The death penalty and IQ meet this week at the United States Supreme Court with a lot at stake. That is when the high court will examine yet another controversial aspect of the death penalty. Whether a state can execute a person based on his IQ score.
The case has come before the justices from Florida, a state that still sanctions the death penalty. Thirty-six years ago a man by the name of Freddie Hall committed a double murder.
Hill is 68-years old now and illiterate. He dropped out of high school and has spent more than half his life behind bars. His IQ scores have ranged between 60 and 80 with most of his scores landing in the low 70s. 100 is considered average. Florida, however, maintains that 70 is the cutoff score for determining intellectual disability. As a result, prosecutors in Florida assert that Hall can and should be executed.
The Supreme Court, however, has already ruled that executing inmates who are intellectually disabled or mentally retarded is a violation of the Eighth Amendment’s bar against cruel and unusual punishment. The newer argument before the justices is the standard on determining that degree of mental disability.
In addition to a 70 IQ score, the state of Florida also demands a deficits in adaptive behavior standard as well as an onset of that behavior before the age of 18 for those who claim mental impairment.
The Supreme Court will be scrutinizing the IQ test standard. Attorneys for Hall are arguing that an IQ test, like other tests, have margins of error meaning that on any given day a person may score 75 but several days later score a 70, or lower.
In that sense, Hall’s attorneys will argue, that he fits the profile of someone who should not be executed. In addition to the low IQ test scores, Hall demonstrates other serious mental disabilities including poor short-term memory, a distinct speech impediment, the inability to perform simple arithmetic, incapacity to understand basic adult conversation, and an inability to cook.
Florida, on the other hand, will argue before the high court that states should have substantial leeway in determining intellectual disability and that Florida’s test is an acceptable one. As a result, the state argues, Hall’s execution should proceed.
In his brief, Florida attorney general argues that Florida just didn’t make up the generally acceptable IQ test methodology and adds that states have enjoyed a good deal of discretion in the past to judge their own scientific standards.

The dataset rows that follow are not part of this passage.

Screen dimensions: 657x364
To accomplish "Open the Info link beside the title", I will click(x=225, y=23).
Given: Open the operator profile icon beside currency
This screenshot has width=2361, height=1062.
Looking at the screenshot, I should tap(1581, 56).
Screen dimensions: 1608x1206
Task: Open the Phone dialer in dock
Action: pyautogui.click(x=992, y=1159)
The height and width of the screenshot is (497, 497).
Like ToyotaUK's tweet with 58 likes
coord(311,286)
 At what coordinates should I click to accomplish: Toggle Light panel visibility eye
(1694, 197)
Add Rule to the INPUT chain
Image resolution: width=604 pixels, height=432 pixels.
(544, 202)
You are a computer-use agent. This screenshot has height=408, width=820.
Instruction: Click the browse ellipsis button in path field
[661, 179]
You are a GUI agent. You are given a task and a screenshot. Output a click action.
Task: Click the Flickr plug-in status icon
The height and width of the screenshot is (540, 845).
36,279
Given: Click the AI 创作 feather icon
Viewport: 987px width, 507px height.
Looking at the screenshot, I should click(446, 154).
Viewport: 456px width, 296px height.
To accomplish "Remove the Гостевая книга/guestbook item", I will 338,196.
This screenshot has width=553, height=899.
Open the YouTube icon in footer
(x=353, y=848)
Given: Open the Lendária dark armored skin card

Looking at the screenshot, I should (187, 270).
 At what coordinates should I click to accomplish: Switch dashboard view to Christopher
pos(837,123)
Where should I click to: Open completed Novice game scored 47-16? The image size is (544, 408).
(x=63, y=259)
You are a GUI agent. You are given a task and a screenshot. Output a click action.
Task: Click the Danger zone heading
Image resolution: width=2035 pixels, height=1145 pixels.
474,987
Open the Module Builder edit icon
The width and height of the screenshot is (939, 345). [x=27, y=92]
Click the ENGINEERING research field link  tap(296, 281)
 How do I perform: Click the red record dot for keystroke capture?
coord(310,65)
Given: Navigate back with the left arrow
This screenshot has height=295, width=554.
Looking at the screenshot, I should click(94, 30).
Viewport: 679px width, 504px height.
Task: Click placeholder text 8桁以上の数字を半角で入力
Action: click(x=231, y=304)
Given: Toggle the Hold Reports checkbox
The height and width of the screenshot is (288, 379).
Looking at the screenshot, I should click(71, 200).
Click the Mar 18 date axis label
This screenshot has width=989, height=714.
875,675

Florida also points to what Hall did back in 1978 as evidence that he was not mentally retarded or seriously mentally impaired.
According to court records, Hall was on parole and with an accomplice kidnapped a 21-year-old pregnant woman and then took her to a remote location. Hall claimed it was the companion who raped and killed the woman. The accomplice said Hall was the primary actor. Later the two men killed a sheriff.
In 2002 the Supreme Court, in a case called Atkins v. Virginia, ruled that executions were illegal for persons with mental retardation. The court was divided, however, and left it up to the states to define mental retardation. Since then, some states do take the margin of error on IQ test scores into consideration while some state use the 70 score as a cutoff, while other states, like Mississippi, use a 75 test score.
The Supreme Court argument comes at a time when the death penalty is becoming increasingly disfavored.
Washington State’s governor ended capital punishment in that state as long as he in office. Eighteen states have already abolished the death penalty, including seven states in the past year. All eyes will be on the Supreme Court as it grapples with the death penalty and IQ.